Indonesia saat ini diakui memiliki persatuan Indonesia sudah kokoh, pendidikan rakyat semakin maju, dan peluang peserta didik untuk melakukan mobilitas sosial terbuka lebar.

Indonesia sebagai negara berpenduduk muslim terbesar di dunia juga termasuk salah satu negeri demokrasi terbesar ketiga di dunia.

“ Dalam hal berdemokrasi, kita telah menjadi salah satu contoh gemilang di dunia," katanya.

Di bidang ekonomi, Jokowi mengatakan Indonesia telah mengalami lonjakan Produk Domestik Bruto (PDB) dari sekitar Rp 1.000 triliun, menjadi sekitar Rp 10 ribu triliun. Sekaligus menempatkannya menjadi kekuatan ke-16 ekonomi dunia. " Kini Indonesia duduk sejajar dengan negara-negara maju di Forum G-20," katanya.

Namun Jokowi menilai, masyarakat selama terjebak pada pemahaman bahwa perlambatan ekonomi nasional akibat melambannya perekonomian global, sebagai masalah paling utama. Padahal, tambahnya, menipisnya nilai kesantunan dan tatakrama justru lebih membahayakan kelangsungan hidup Indonesia.

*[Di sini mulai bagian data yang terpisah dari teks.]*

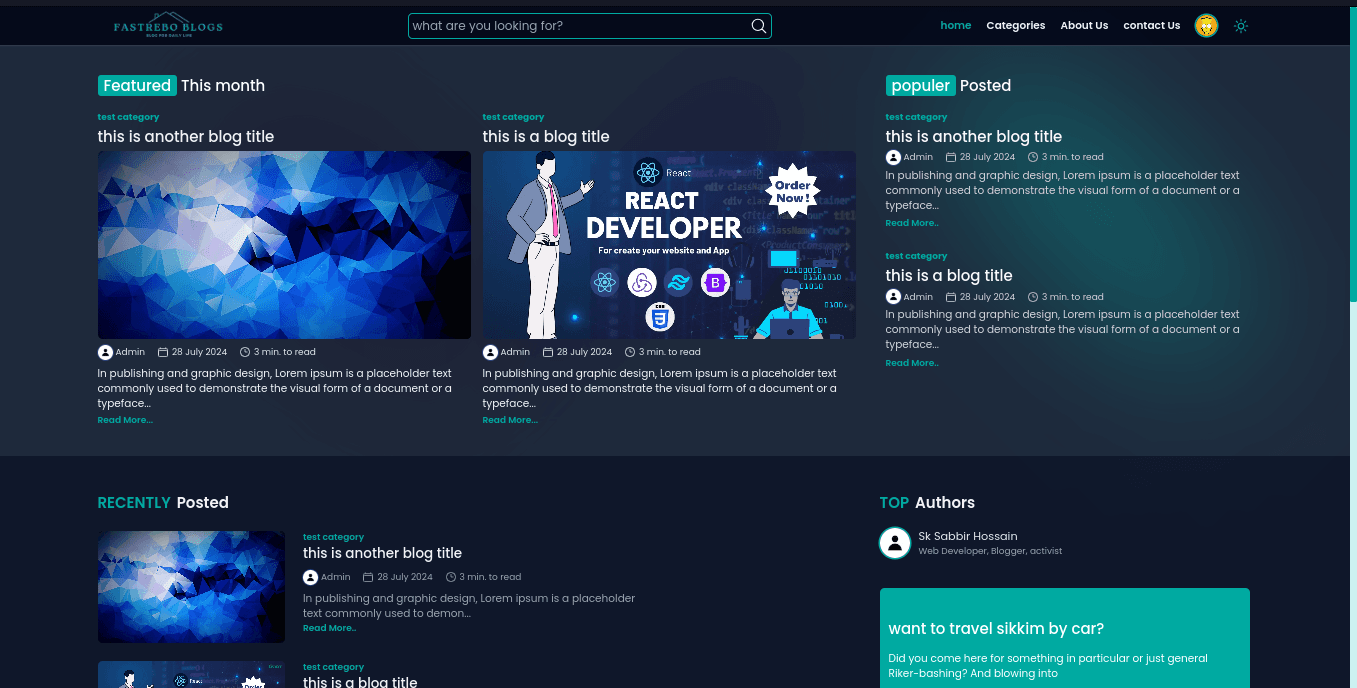
Task: Click Read More under the first featured post
Action: (x=125, y=420)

Menurut Kepala Negara, menipisnya budaya saling menghargai, mengeringnya kultur tenggang rasa, baik di masyarakat maupun institusi resmi seperti lembaga penegak hukum, organisasi kemasyarakatan, media, dan partai politik, menyebabkan bangsa ini terjebak pada lingkaran ego masing-masing.

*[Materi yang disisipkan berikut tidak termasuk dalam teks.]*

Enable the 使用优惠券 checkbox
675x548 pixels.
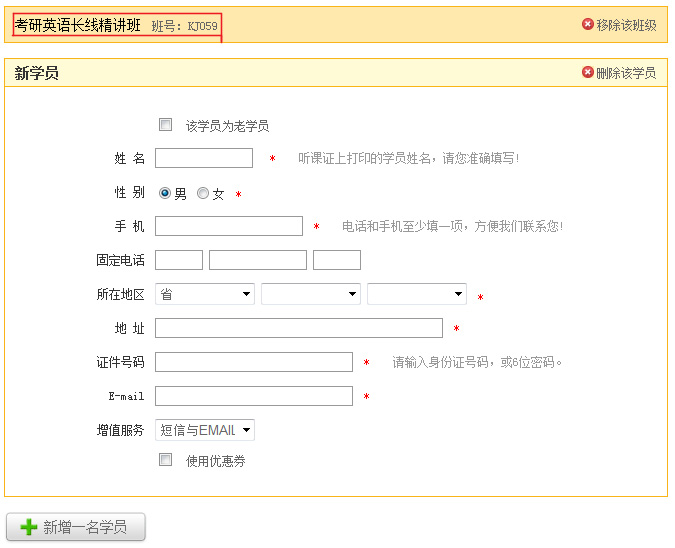click(166, 460)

Jokowi juga menyindir kecenderungan saat ini semua orang merasa bebas, sebebas-bebasnya, dalam berperilaku dan menyuarakan kepentingan. Keadaan ini semakin kurang produktif ketika media dituding hanya mengejar rating dibandingkan memandu publik untuk meneguhkan nilai-nilai keutamaan dan budaya kerja produktif.

“ Masyarakat mudah terjebak pada ‘histeria publik’ dalam merespon suatu persoalan, khususnya menyangkut isu-isu yang berdimensi sensasional,” terang Presiden Jokowi.

Tanpa kesantunan politik, tatakrama hukum dan ketatanegaraan, serta kedisiplinan ekonomi, Jokowi khawatir Indonesia akan kehilangan optimisme, dan lamban mengatasi persoalan-persoalan lain termasuk tantangan ekonomi yang saat ini sedang dihadapi bangsa Indonesia.

“ Kita akan miskin tatanan kehidupan berbangsa dan bernegara,” tegasnya.